The album Marlene Dietrich compiles those recordings from Dietrich's work during World War II and her postwar cabaret performances in Las Vegas and London. Many tracks originated from her USO tours for Allied troops, where she became renowned for singing "Lili Marlene" in both German and English.

Decca expanded the compilation by adding two songs from Dietrich's film A Foreign Affair (1948)– "Black Market", which Billboard praised as demonstrating her "proficient" ability to "fill a tune about a black market with sex", and "Illusions", which the publication considered less impactful, released as a Shellac, 10", 78 RPM single (catalog no. 24582). These additions brought the album's total to ten tracks, all originally released in the 1940s.

== Release ==
The original album was released in 1957 in mono (catalog no. DL 78465) and stereo (catalog no. DL 78465). Over the years it was reissued with the same tracklisting, but vary order: Lili Marlene (MCA Coral – COPS 1259), Original Favorites (MCA Records – 202 941-241), Stars Of The Forties (MCA Coral – 5C 052-95752), Ritratto Di... (Record Bazaar – RB86), among others. In 1974, the Brazilian record label Chantecler, under license from MCA Records, reissued the LP (MCA Records – MCALP-600.068). This release was driven by several factors, including the screening of the film The Blue Angel (1930) (which had already been in theaters for nearly four weeks) and the artist's tour in Brazil, which was scheduled for that September. This Brazilian edition was distinguished by its cover, which featured a significant alteration from the original: the artwork focused on a close-up of the artist's face, taken from the original photo, and replaced the pink background with a new green background color.
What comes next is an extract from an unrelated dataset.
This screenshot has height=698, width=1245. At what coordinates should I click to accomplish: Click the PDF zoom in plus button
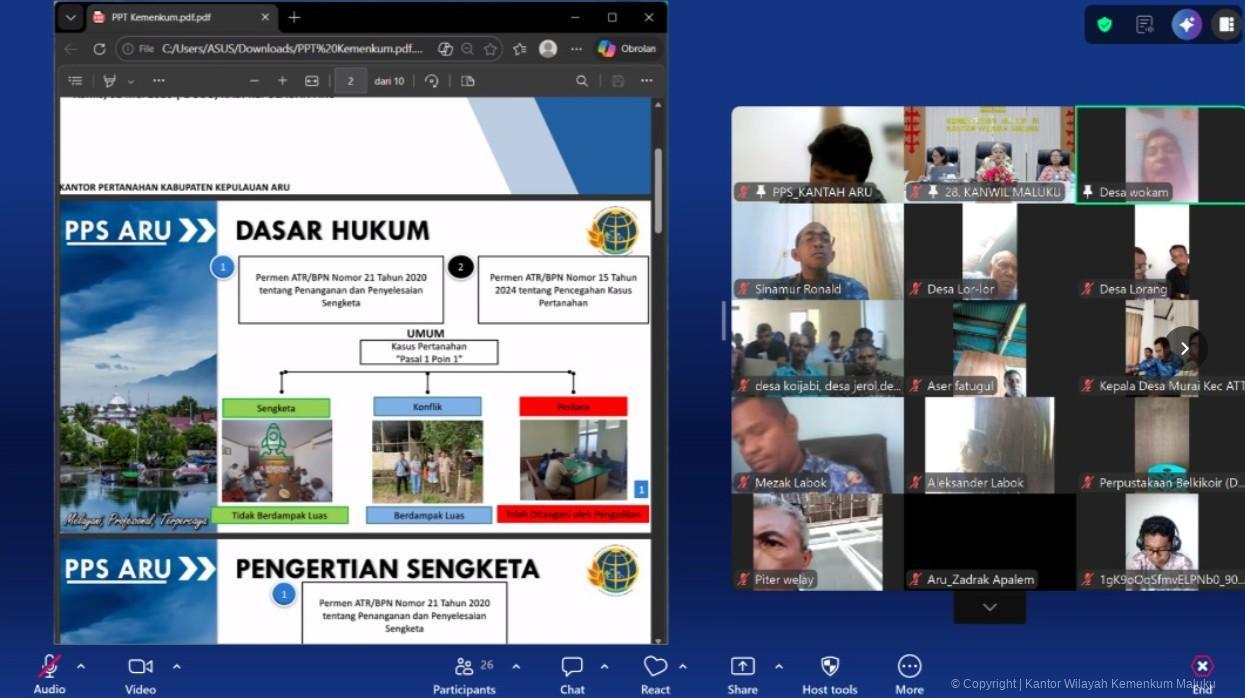point(283,81)
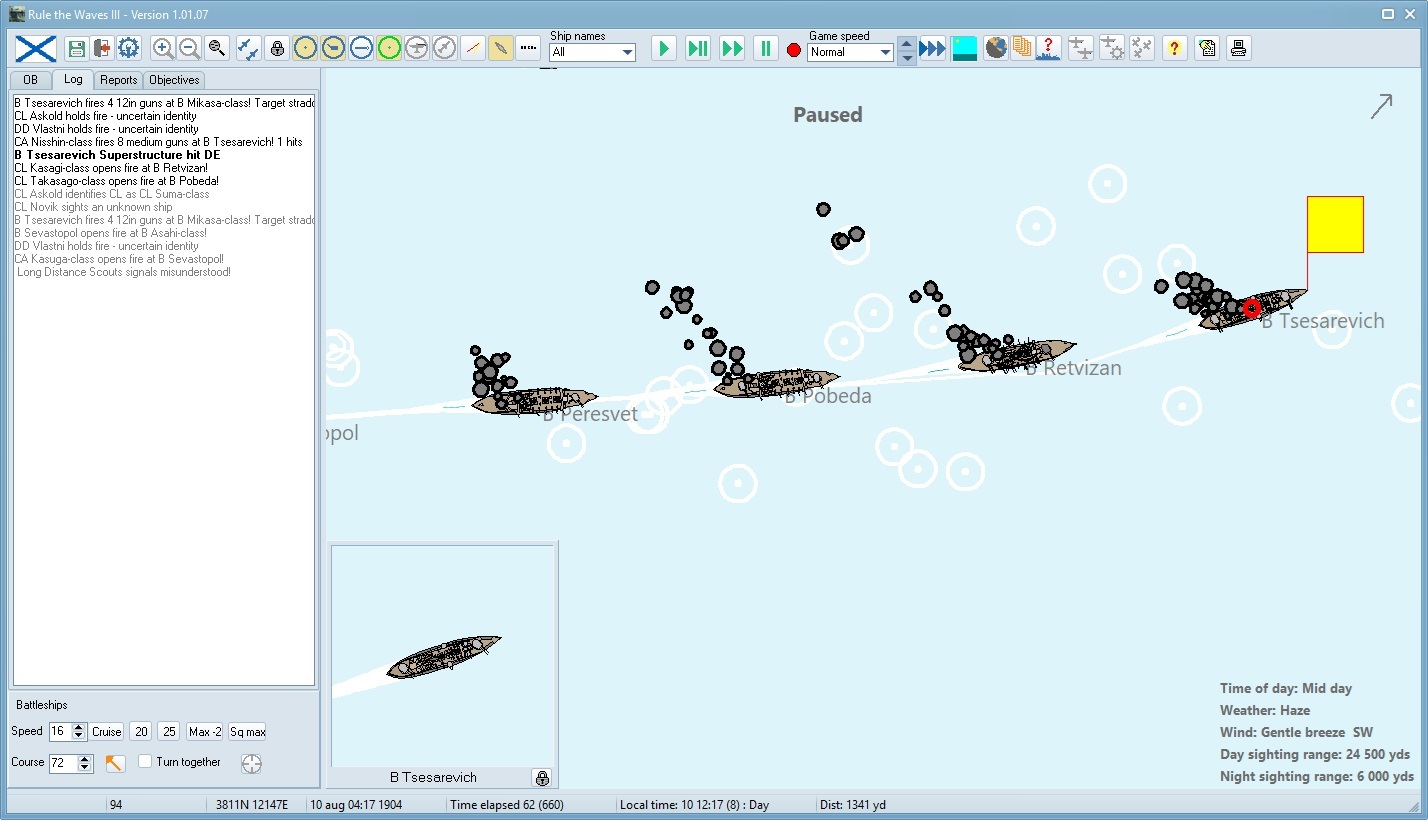
Task: Click the green floppy disk save icon
Action: (x=76, y=48)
In June 1982, Billboard reported that Dietrich was included in MCA Records' "Collectibles LP Line", a series of twenty reissued albums drawn from the company's vaults. The mentioned album was a reissued under the new title Her Complete Decca Recordings (catalog number MCA 1501). This re-release was made available in both LP and cassette tape formats. This new edition also featured modified cover art and an altered track sequence from the original 1957 version. Dave Dexter Jr. of Billboard noted that while the series lacked detailed liner notes, the omission was unlikely to be missed by the public, as the graphics were visually appealing and each LP included at least ten tracks.
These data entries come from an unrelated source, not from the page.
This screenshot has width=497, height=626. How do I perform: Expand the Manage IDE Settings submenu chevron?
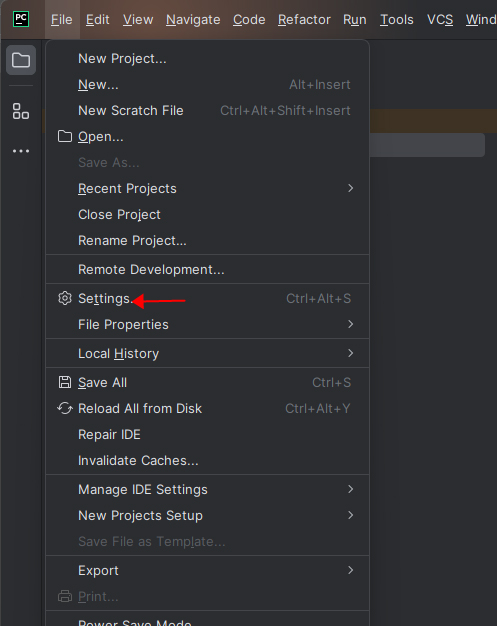click(x=350, y=489)
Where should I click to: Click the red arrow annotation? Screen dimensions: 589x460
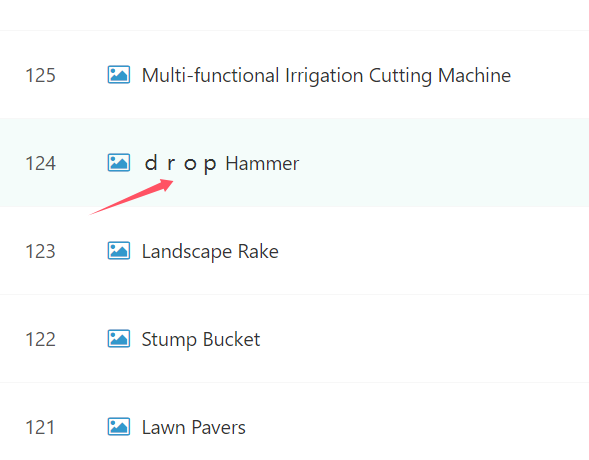tap(131, 197)
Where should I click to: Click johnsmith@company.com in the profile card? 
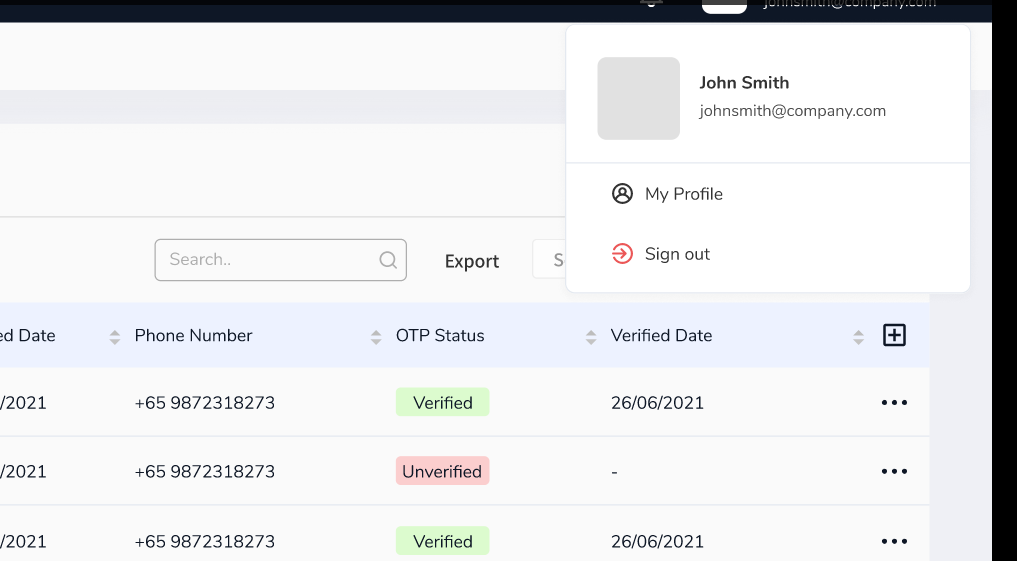tap(792, 111)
In 2022, Geffen Records released a digital deluxe edition of the album with eight bonus tracks and the same cover art. "Kisses Sweeter than Wine" and its B-side "I May Never Go Home" was one of the tracks included on the album. Released after the album's original launch in 1958, the song received a rating of 73 (out of 100) from Billboard magazine. Of the other songs included on the album was the 1957 single, "Another Spring, Another Love" / "Near You" (Dot. catalog no. 15645). Cash Box magazine awarded the single a "B+" for the A-side and a "B" for the B-side. The review praised "Another Spring, Another Love", the theme from the film Witness for the Prosecution (1957), describing it as a "haunting mood number" and predicting it would get "heavy play" on the radio upon the film's release, calling it a "fine first showing" for Dietrich on the Dot label. Regarding the B-side, "Near You", the publication highlighted the innovative approach, noting that the artist "chants the standard against a rock and roll background", resulting in an "interesting coupling that deserves attention". Billboard also praised "This World of Ours" as a "well-timed inspirational ballad" and highlighted Marlene Dietrich's "exceptional performances," predicting that the combination would "garner much radio play and sales"..
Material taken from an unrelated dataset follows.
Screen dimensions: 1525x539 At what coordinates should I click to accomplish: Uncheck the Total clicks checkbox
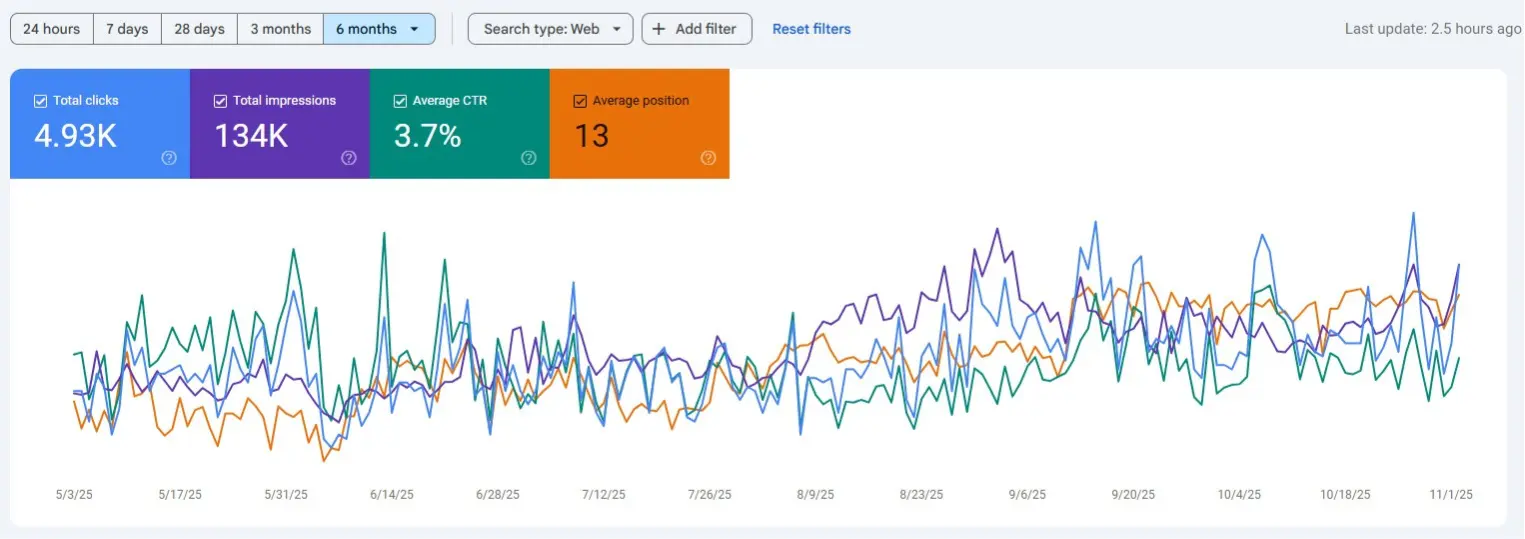pos(41,101)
The 1982's compilation The Legendary, Lovely Marlene, has the same songs of the deluxe edition, but with different art and track order.

==Critical reception==

Billboard noted that Marlene Dietrich "still registers in the grooves" with her trademark glamour, while Cash Box wrote that the compilation features "some of the most celebrated" recordings by the singer, delivered in her "sensuous and intimate vocal brand". The album was featured in Nancy Jarrett's "Platter Patter" column in Lakeland Ledger, and in Norman Weiser's "Music for Family Listening" list in Family Weekly, where he commented: "While the glamorous granny's voice leaves much to be desired, Mom and Pop should like the item".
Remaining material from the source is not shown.